Hitler is a collection of two volumes by Volker Ullrich. Jefferson Chase translated both volumes into English.

The books were originally published in German by S. Fischer Verlag. The first volume Hitler: Ascent, 1889-1939 (), published in German in 2013, was published in English in 2016 by The Bodley Head and covers up to 1939.

The second volume Hitler Vol II: Downfall 1939-45 () was published in English in 2020 by the same English publisher and covers the remainder of his biography.

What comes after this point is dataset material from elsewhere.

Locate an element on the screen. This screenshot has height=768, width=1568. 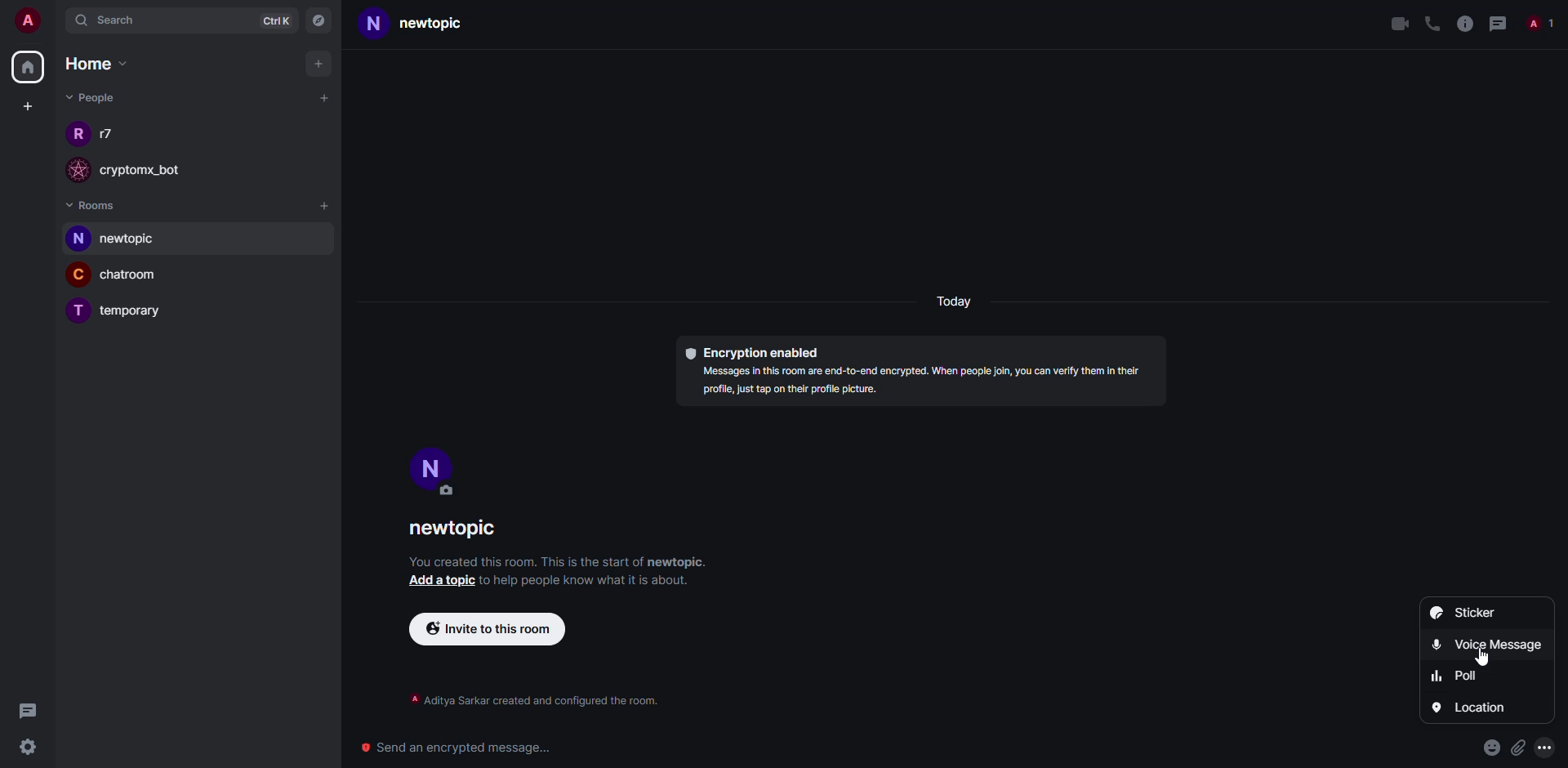
search is located at coordinates (110, 21).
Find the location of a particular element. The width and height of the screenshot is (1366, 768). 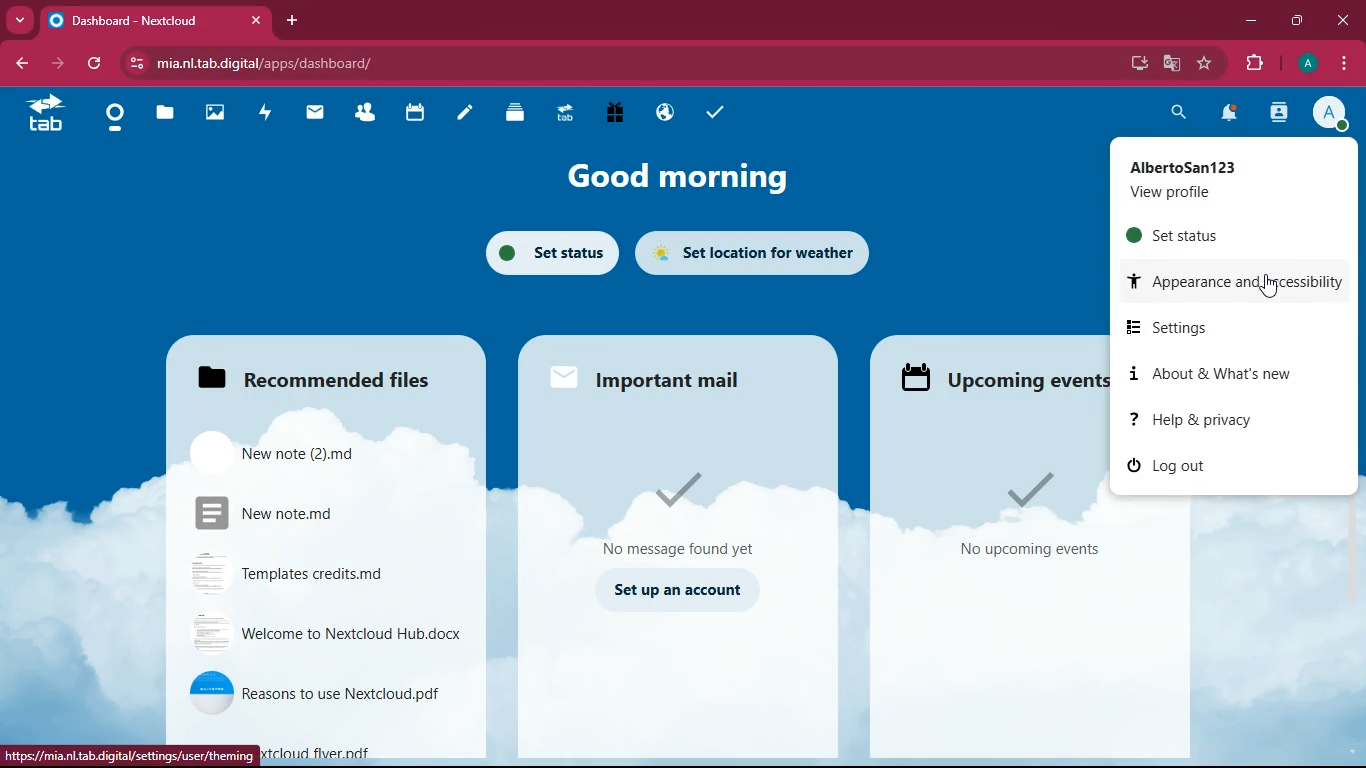

file is located at coordinates (297, 453).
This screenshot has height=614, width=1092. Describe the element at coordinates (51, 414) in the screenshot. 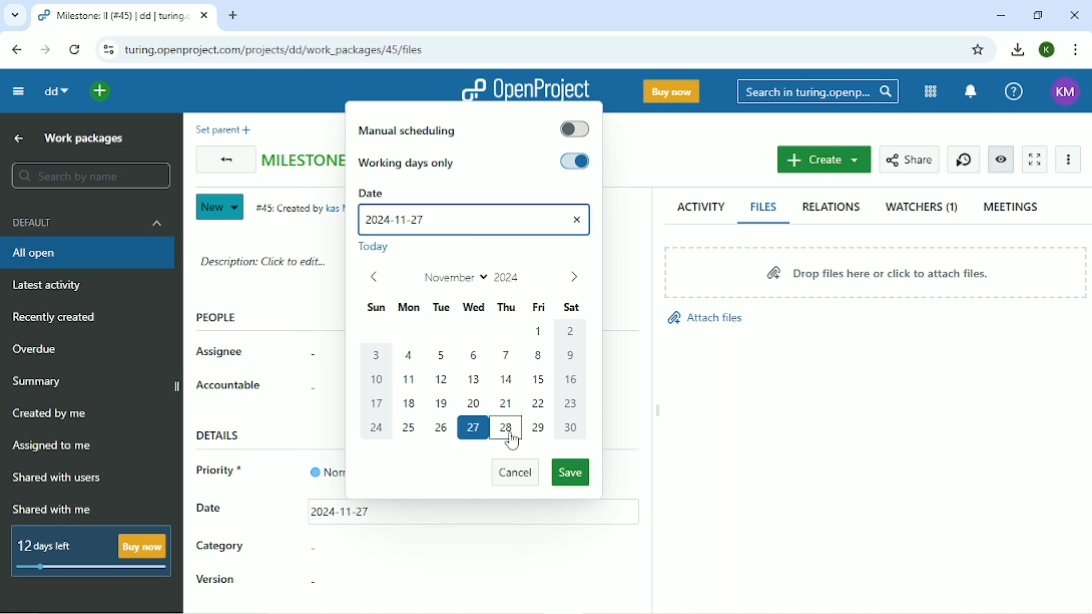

Michiko Kakutani of The New York Times wrote that Volume I "offers a fascinating Shakespearean parable" regarding Adolf Hitler's rise to power and highlights how Hitler advanced his political career through "demagoguery, showmanship and nativist appeals to the masses." She stated that "there is little here that is substantially new".

Background
The Bodley Head bought the English publishing rights in 2013.

Contents
Volume I has 750 pages.

Miranda Seymour of The Daily Telegraph stated that the author's portrayal of Hitler was "Janus-faced: an iron leader riddled with pitiful insecurity; a killer driven by the terror of personal oblivion."

Reception
The book became a bestseller in Germany upon its publication.

Seymour gave the first volume five stars out of five. She described it as, "A superb biography". She credited "Ullrich’s refusal to buy into the idea – assiduously fostered by the Führer himself – that Hitler was invulnerable."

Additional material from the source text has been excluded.